### ABOUT THIS TASK
Repeat the lines below exactly as they appear, but leave out the images.

_ _ _ _ _ _ _

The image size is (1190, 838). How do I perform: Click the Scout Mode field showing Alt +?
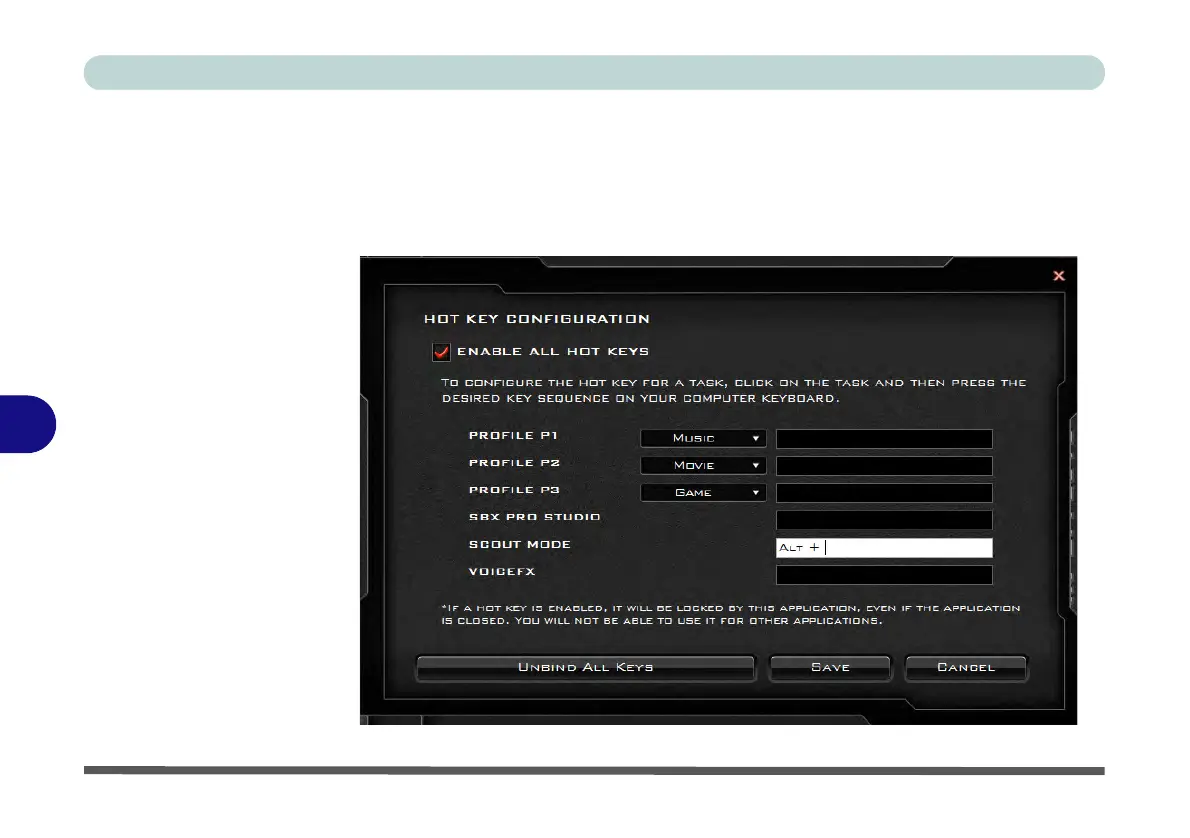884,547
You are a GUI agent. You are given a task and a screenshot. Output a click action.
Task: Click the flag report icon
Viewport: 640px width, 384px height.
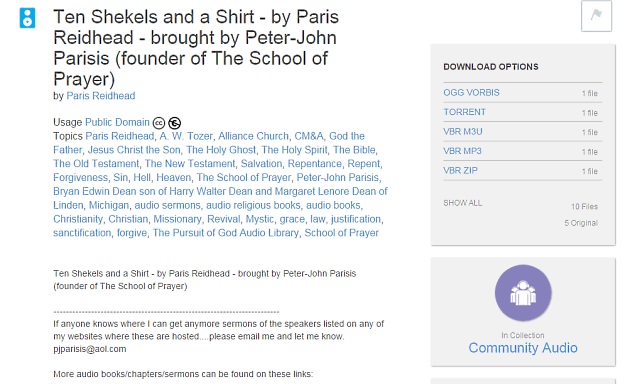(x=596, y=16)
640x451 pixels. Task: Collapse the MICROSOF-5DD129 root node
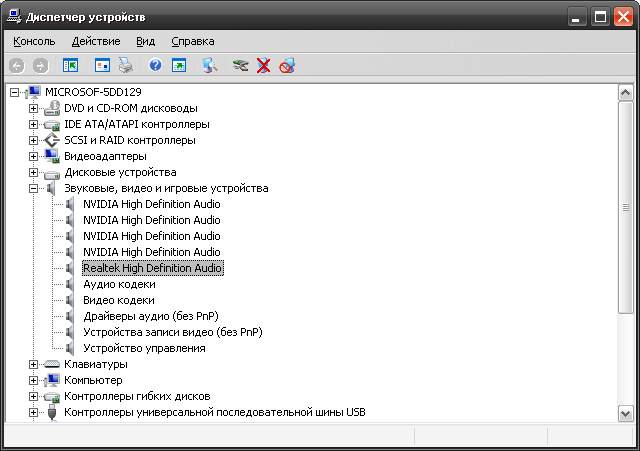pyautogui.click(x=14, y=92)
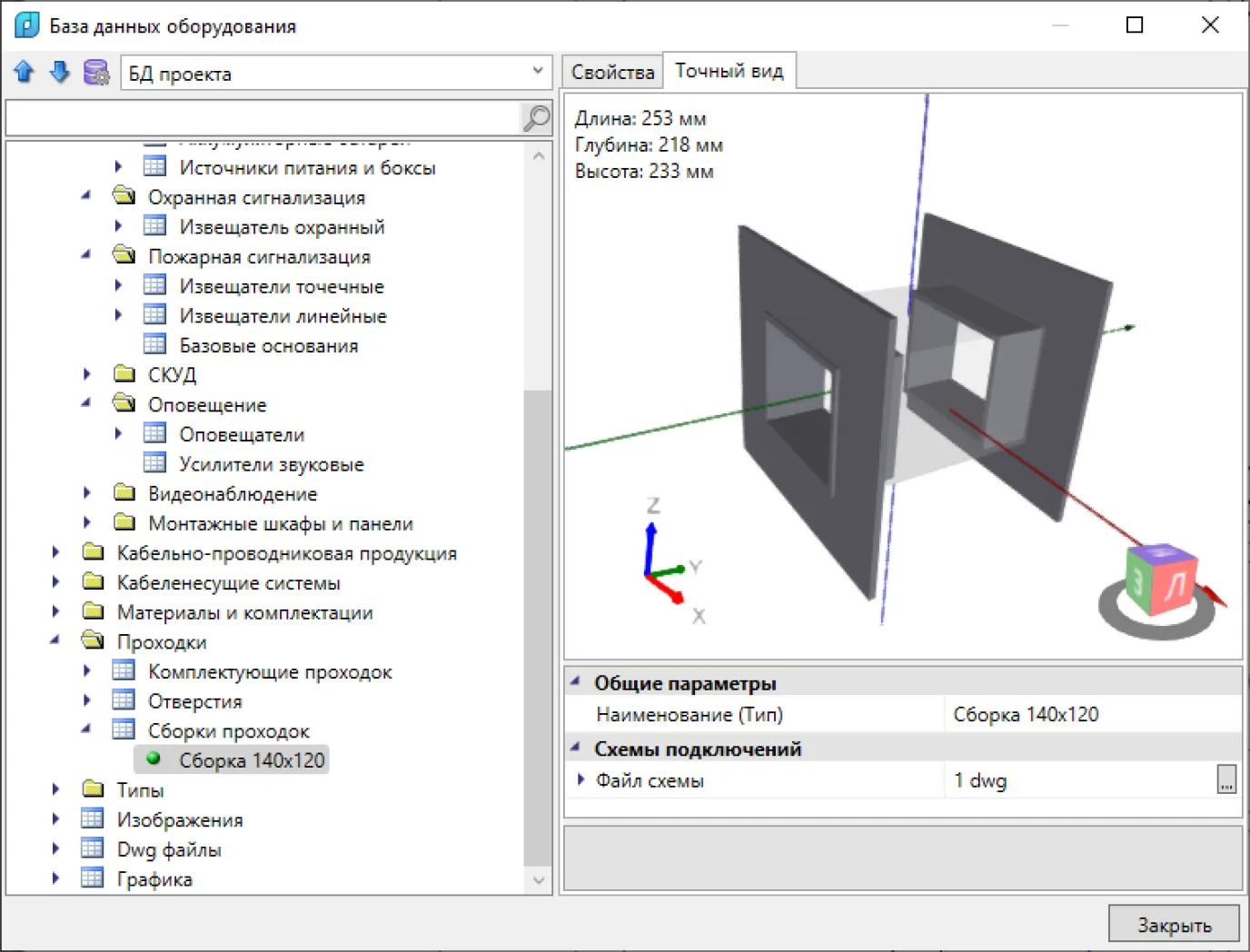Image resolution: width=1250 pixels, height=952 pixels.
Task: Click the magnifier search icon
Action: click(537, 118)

_ _ _ _ _ _ _

### RESULT OF THIS EXERCISE
The image size is (1190, 838). How do I perform: Click the Scout Mode field showing Alt +?
884,547
You are a GUI agent. You are given a task and a screenshot. Output a click action.
Task: Click the flag report icon
Viewport: 640px width, 384px height.
(x=596, y=16)
640x451 pixels. Task: Collapse the MICROSOF-5DD129 root node
pyautogui.click(x=14, y=92)
Image resolution: width=1250 pixels, height=952 pixels.
Task: Click the magnifier search icon
Action: click(537, 118)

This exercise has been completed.